BEGIN Task data
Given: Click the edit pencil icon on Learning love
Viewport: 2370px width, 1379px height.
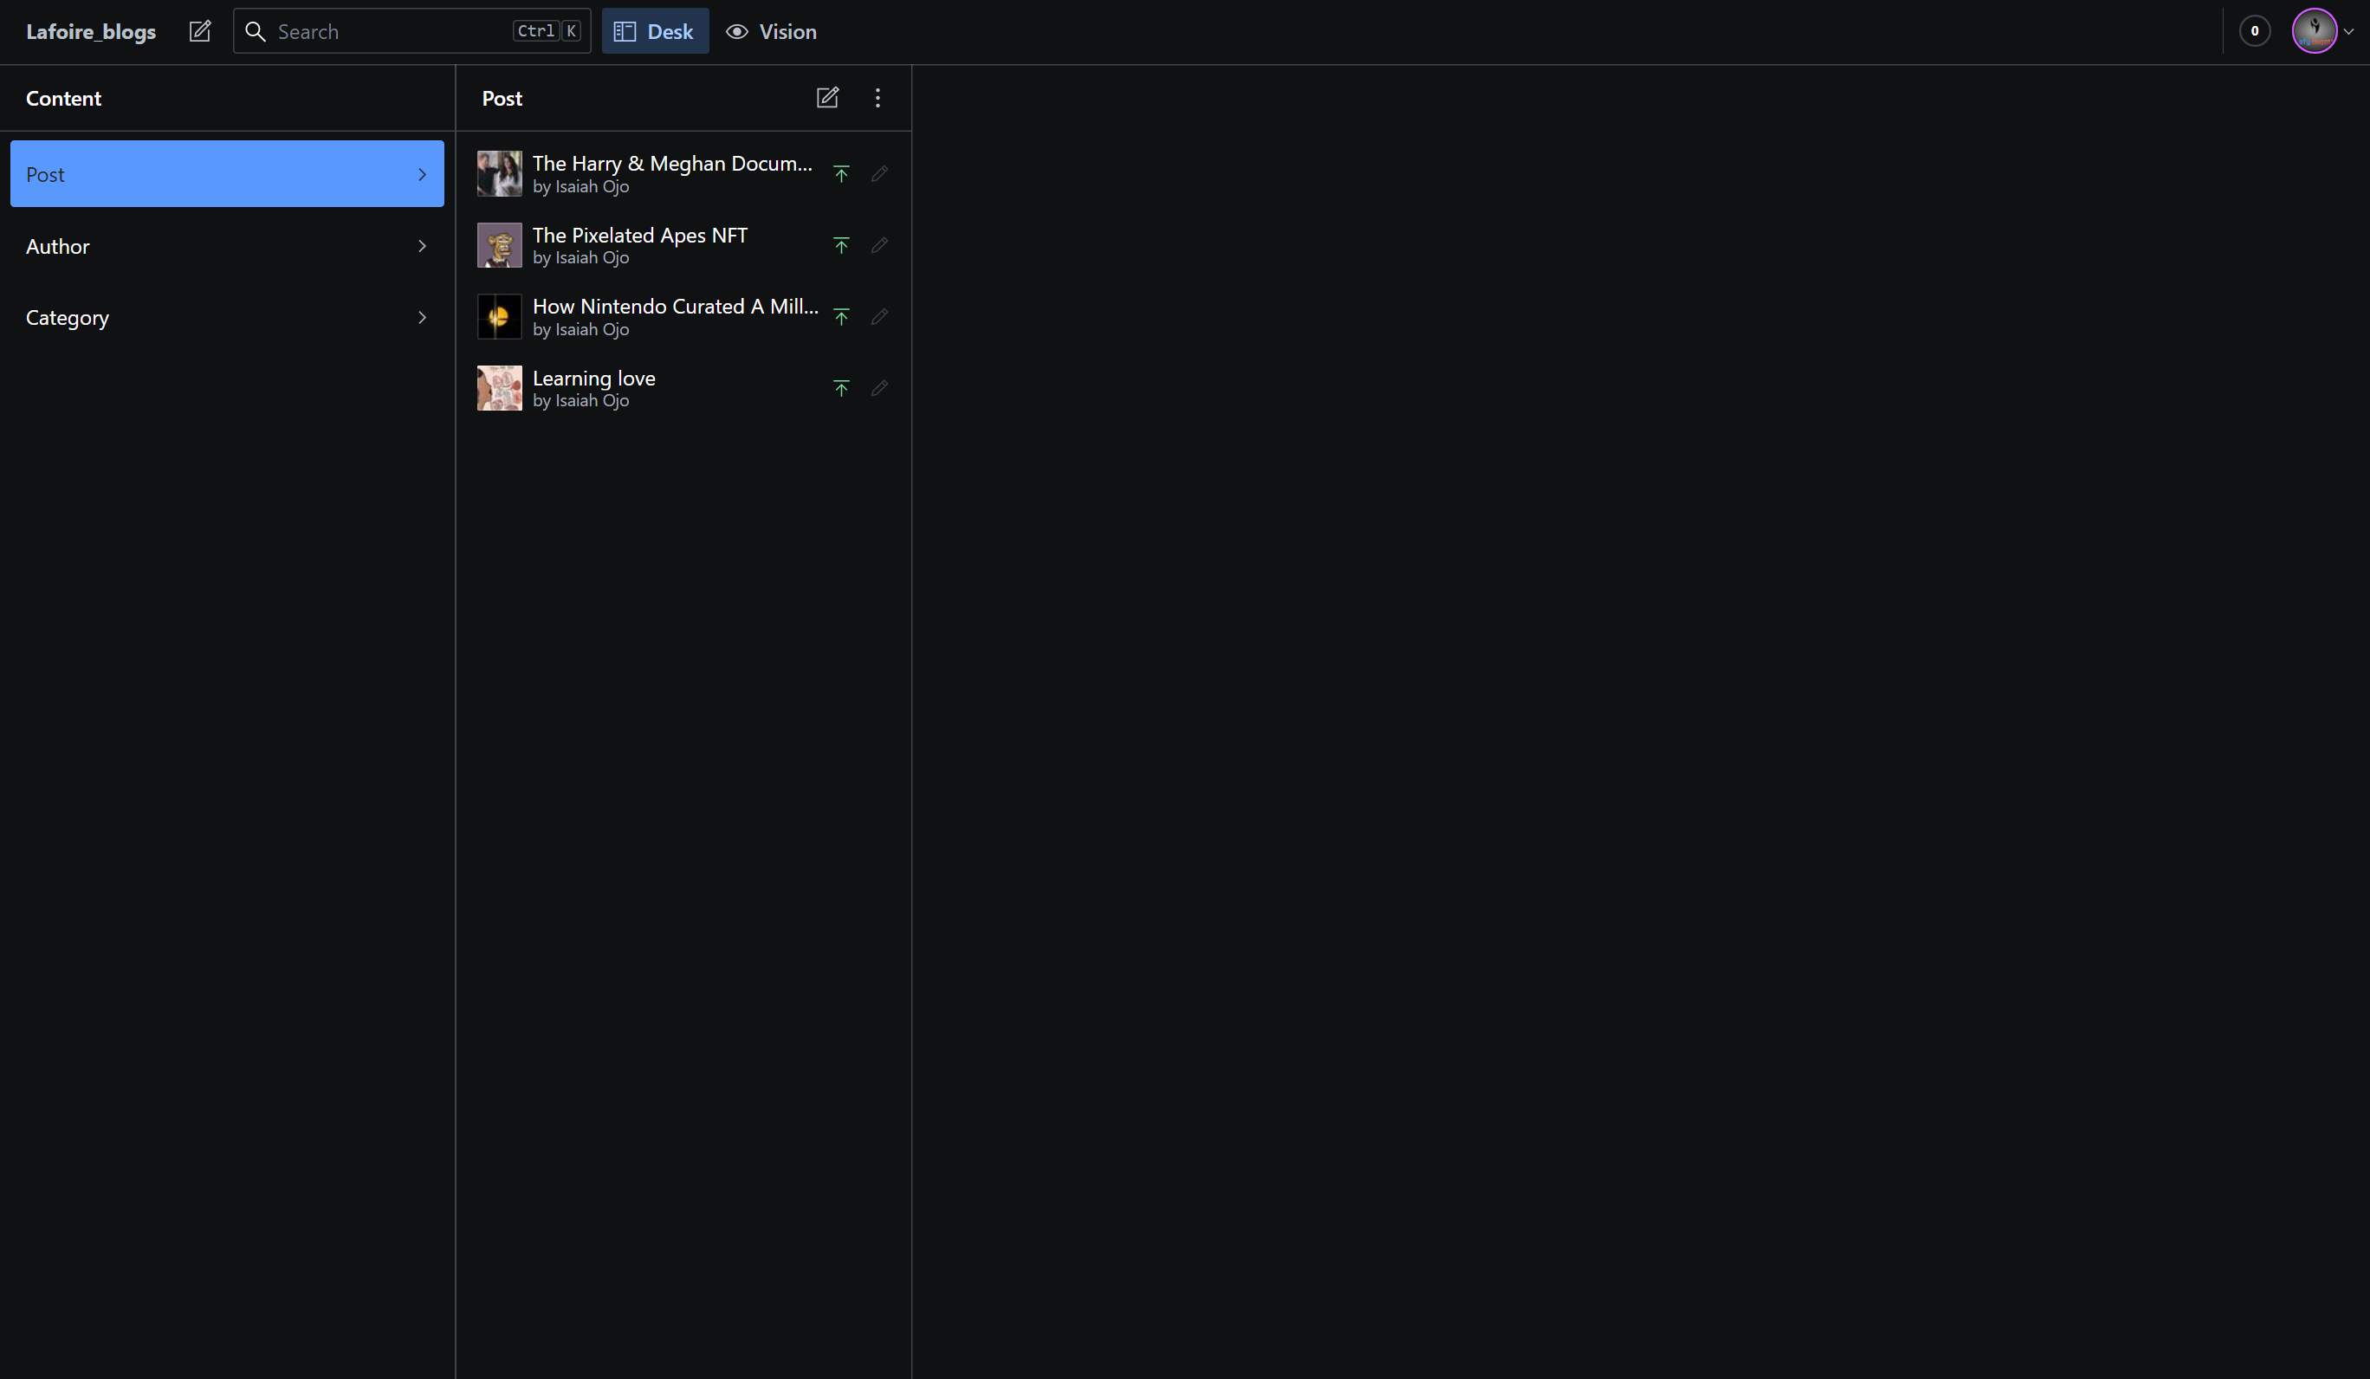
END Task data
BEGIN Task data
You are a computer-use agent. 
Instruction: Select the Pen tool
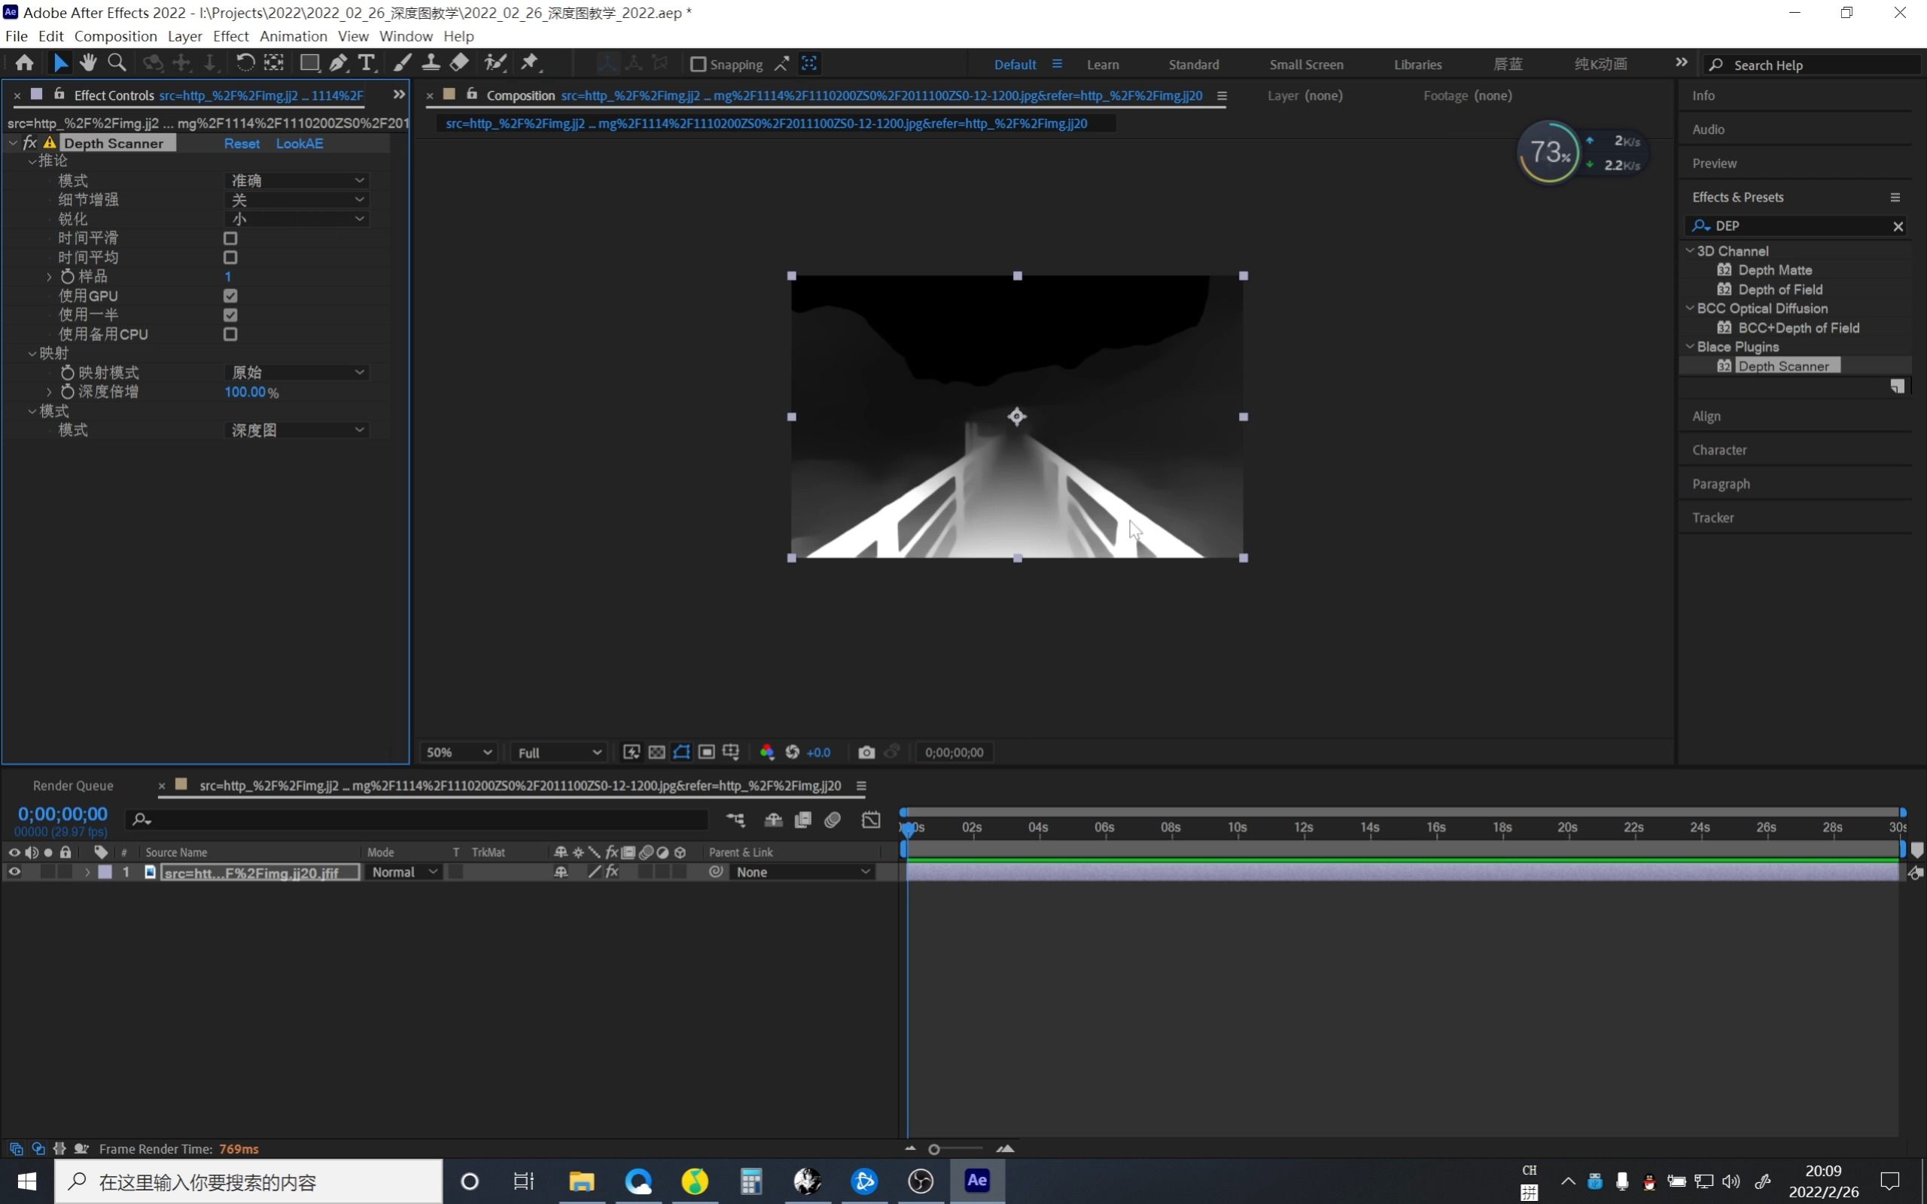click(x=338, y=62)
END Task data
BEGIN Task data
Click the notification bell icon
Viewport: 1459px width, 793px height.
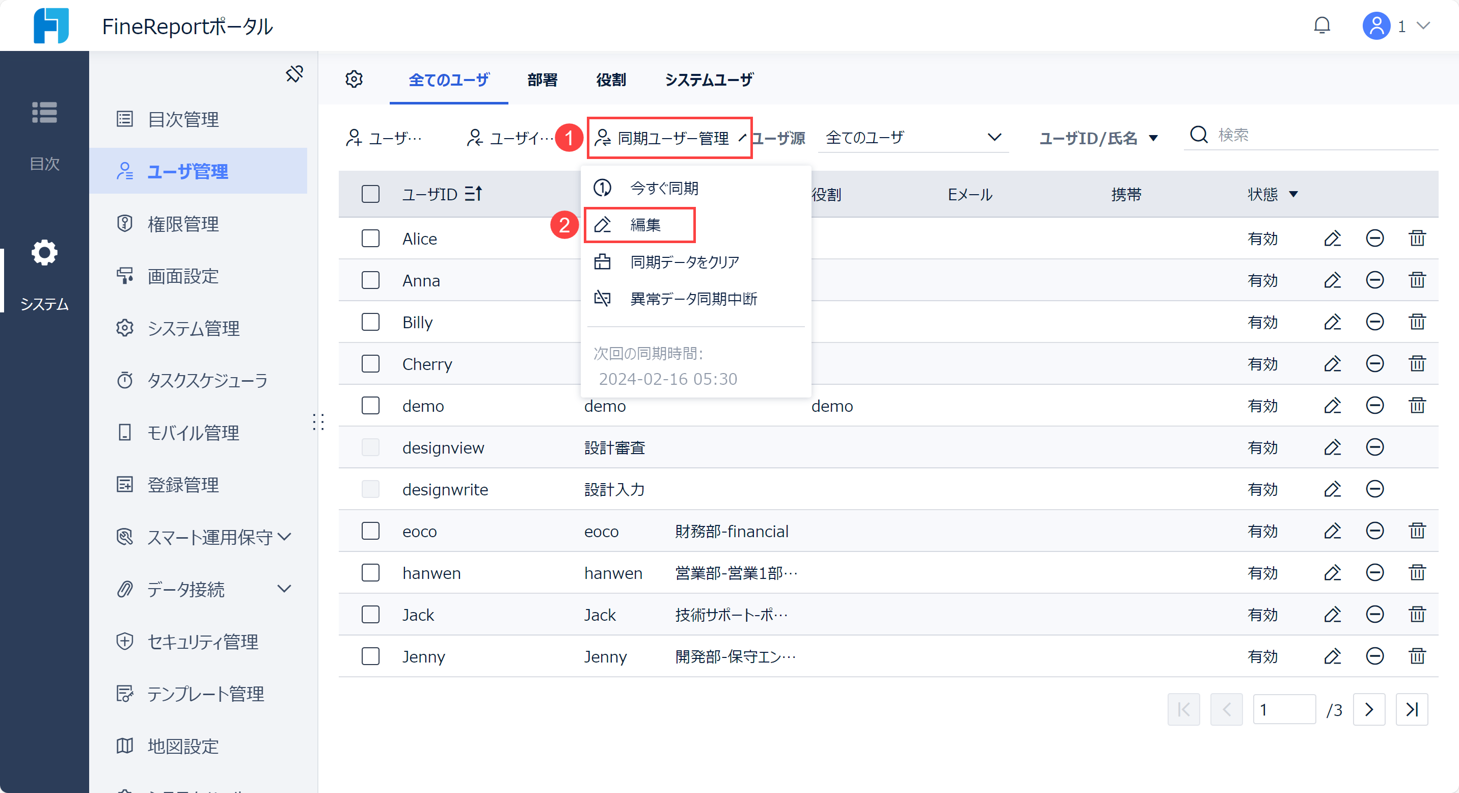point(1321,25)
END Task data
Activity
Above are the records; report how many of their lines hold the string "icon", with no other words.

Completed exercise
2